Wednesday, November 26, 2008

Bailouts and Meltdowns - Accountability for Leaders

$700 billion this, $800 billion that, $200 billion here, hey throw me $25 billion. The final leg of 8 years of crony capitalism and personal irresponsibility rear their ugly head. During the last 8 years the rich got richer, the stupid get bailed out and if you are too big to fail, you and your company get a free ride from the taxpayers.

Take Citigroup, they have already received $20 billion from taxpayers, now they need another $25 billion. How about AIG, they get $125 billion because the side bets, oh I'm sorry the collateralized debt obligations or CDO, were not truly collateralized by their counterparties. These folks wanted no regulation, got it, but because their system is collapsing, we need to bail them out. Remember, 15 years ago, there was no CDO market, now there are trillons of dollars at risk. That's no mistake my friends, trillions.

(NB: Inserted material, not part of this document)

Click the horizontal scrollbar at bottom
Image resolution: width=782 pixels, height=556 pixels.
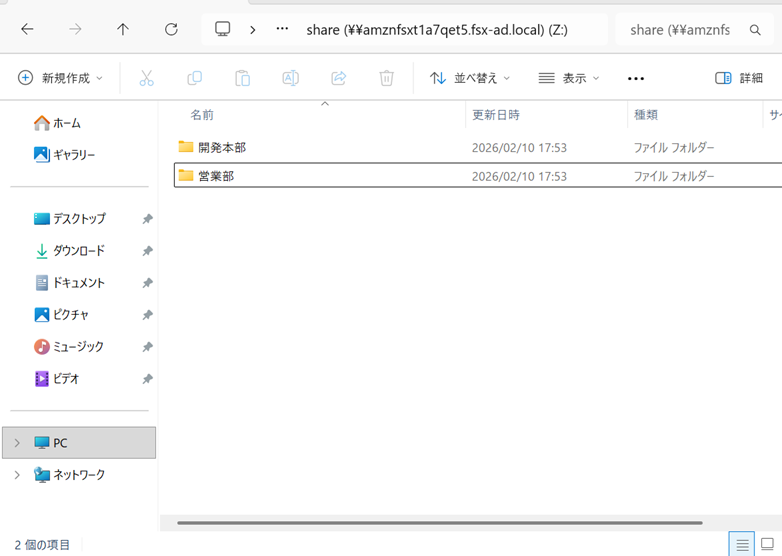coord(440,523)
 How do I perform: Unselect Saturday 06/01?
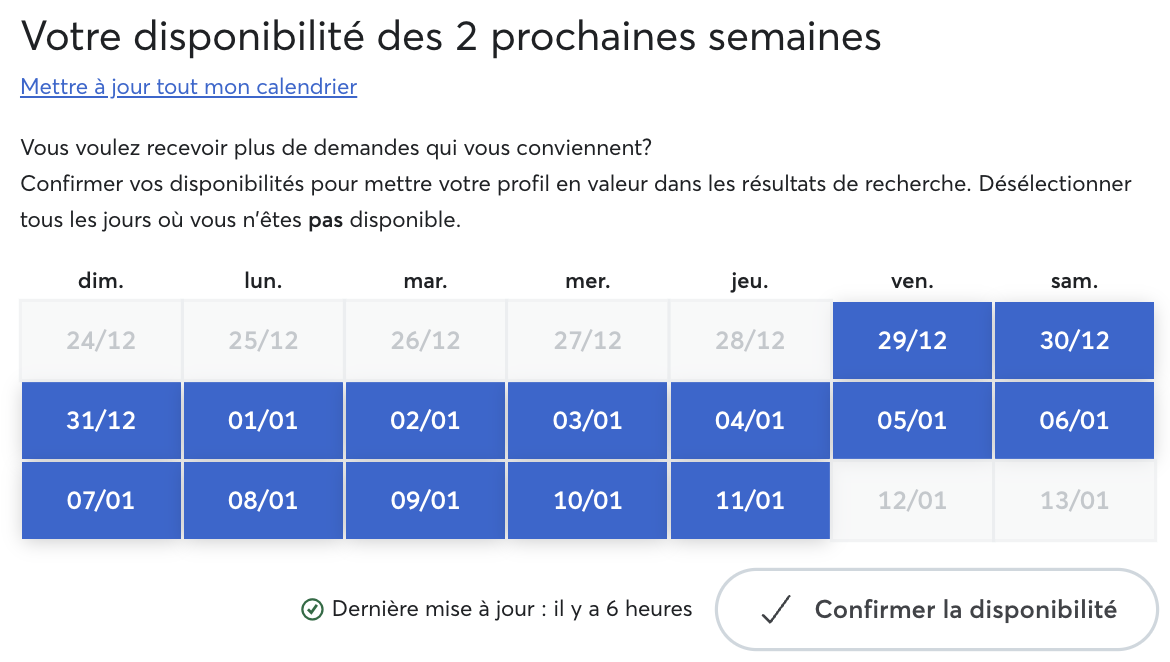click(x=1074, y=420)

People who played conservatively and by the rules have to pay, while overpaid executives take a small hit on their excessive option plans. As an entrepreneur, I've never understood why a Fortune 500 executive gets paid $10, $20, or $100 million a year. These large companies have highly paid staff, brands, customer momentum and during the last 8 years, benefits galore from a bought and paid for government. Anyone that has the luxury to spend millions to hire top firms like McKinsey or Bain to study their company is not really taking personal risk. Oh and if they get fired, there are massive severence packages. The worst of the lot are the Big 3 automakers. They come hat in hand to the taxpayer when they have spent years fighting against fuel economy, safety standards, and legitimate competition. Remember it was not long ago when domestic automakers were able to benefit from voluntary restraints from the Japanese from taking too much market share (remember the 80's). Make crappy cars, get really big, overpay your execs, then come crying to get bailed out.

Unfortunately, these banks and automakers have become too big to fail. It is the government's fault for not breaking them up or regulating them. And the government is made up of the people, so it's all of our fault for allowing our leaders to be corrupted by these companies. It is one thing to let one institution fail, but the whole system collapsing could cause all sorts of unintended consequences.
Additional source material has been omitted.